Allerdings verhalten sich Anleger insgesamt nicht wesentlich anders als sonst: Fondsanteile werden in allen Marktphasen stets rege gehandelt, so dass sowohl Zuflüsse als auch Abflüsse allein betrachtet viel höher ausfallen als die berichteten Nettoangaben. Höhere dreistellige Milliardenbeträge sind nicht ungewöhnlich – der Juni sticht in der Efama-Statistik mit einem Bruttoabfluss von rund 944 Mrd. Euro im Vergleich zu den Vormonaten nicht wesentlich hervor. Die tatsächliche Zahl ist sogar noch etwas höher, denn einige Märkte zählt die Efama dabei nicht mit.

Im März 2020 war die Unruhe viel größer: Damals verdoppelte sich der Abfluss im Vergleich zum Vormonat auf 1,42 Bill. Euro. Auch die Zuflüsse schnellten damals nach oben und überstiegen die Billionenschwelle. In außergewöhnlichen Monaten gibt es also viel Bewegung in beide Richtungen. Im bisherigen Jahresverlauf verzeichnet die Fondsbranche zwar mehr Zu- und Abflüsse als in der ersten Hälfte 2021, insgesamt blieben extreme Ausschläge wie vor zweieinhalb Jahren aber aus.

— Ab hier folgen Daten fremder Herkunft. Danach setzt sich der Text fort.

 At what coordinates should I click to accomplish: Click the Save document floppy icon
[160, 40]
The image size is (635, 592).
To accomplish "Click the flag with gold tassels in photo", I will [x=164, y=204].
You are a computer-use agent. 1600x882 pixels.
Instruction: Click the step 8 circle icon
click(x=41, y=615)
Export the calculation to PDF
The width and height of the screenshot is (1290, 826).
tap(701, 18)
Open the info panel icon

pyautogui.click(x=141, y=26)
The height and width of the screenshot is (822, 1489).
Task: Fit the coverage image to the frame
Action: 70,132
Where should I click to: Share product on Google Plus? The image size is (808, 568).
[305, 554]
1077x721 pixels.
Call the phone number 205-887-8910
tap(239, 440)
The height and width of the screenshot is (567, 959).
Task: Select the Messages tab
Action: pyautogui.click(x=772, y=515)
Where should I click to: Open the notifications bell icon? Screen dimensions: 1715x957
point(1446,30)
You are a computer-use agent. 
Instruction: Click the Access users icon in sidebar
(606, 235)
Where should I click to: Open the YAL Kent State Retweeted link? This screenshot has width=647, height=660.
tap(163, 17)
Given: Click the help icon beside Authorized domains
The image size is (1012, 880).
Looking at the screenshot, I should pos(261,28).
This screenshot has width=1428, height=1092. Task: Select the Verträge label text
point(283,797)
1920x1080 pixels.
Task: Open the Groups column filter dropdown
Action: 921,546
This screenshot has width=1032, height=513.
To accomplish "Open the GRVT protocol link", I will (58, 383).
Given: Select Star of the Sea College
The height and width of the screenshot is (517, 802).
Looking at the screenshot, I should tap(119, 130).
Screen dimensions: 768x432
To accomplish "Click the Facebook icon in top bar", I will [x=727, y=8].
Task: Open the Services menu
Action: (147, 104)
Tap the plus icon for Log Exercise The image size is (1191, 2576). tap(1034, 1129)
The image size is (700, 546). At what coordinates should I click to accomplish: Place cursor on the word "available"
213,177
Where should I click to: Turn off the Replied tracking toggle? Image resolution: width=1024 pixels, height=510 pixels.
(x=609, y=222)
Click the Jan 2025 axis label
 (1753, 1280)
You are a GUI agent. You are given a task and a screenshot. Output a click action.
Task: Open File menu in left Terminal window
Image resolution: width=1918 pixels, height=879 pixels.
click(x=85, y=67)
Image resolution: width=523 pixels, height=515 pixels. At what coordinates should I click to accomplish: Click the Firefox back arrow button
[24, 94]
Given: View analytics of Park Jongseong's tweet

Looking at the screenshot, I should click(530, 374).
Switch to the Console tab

Auch sind die höheren Abflüsse bisher vor allem aus Ucits-Fonds zu sehen. Aus der Kategorie der alternativen Investmentfonds (AIF) flossen im Juni netto lediglich knapp 3 Mrd. Euro ab. Auch in allen Vormonaten des laufenden Jahres zeigt die Kategorie nur moderate Abflüsse. Alternative Investmentfonds sprechen insgesamt eine andere Investorengruppe an. Hierzulande zählen Spezialfonds dazu, die sich an institutionelle Anleger richten und im Neugeschäft weniger stark auf Marktschwankungen reagieren. Ihr Absatz gab hierzulande zuletzt zwar ebenfalls deutlich nach, blieb aber weit im positiven Terrain.

2,5 Bill. Euro verdampft

Auch das Fondsvolumen gab in Europa nach, wozu neben den Abflüssen auch die Kursrückgänge an den Börsen beitrugen. 19,5 Bill. Euro brachten die europäischen Ucits- und AIF-Fonds zur Jahresmitte auf die Waage, nachdem es Ende 2021 noch 22,0 Bill. Euro waren. Auf kurze Sicht sind Wertverluste für die Fondsbranche oft das größere Problem, weil mit schrumpfenden Volumen die Ertragsbasis sinkt.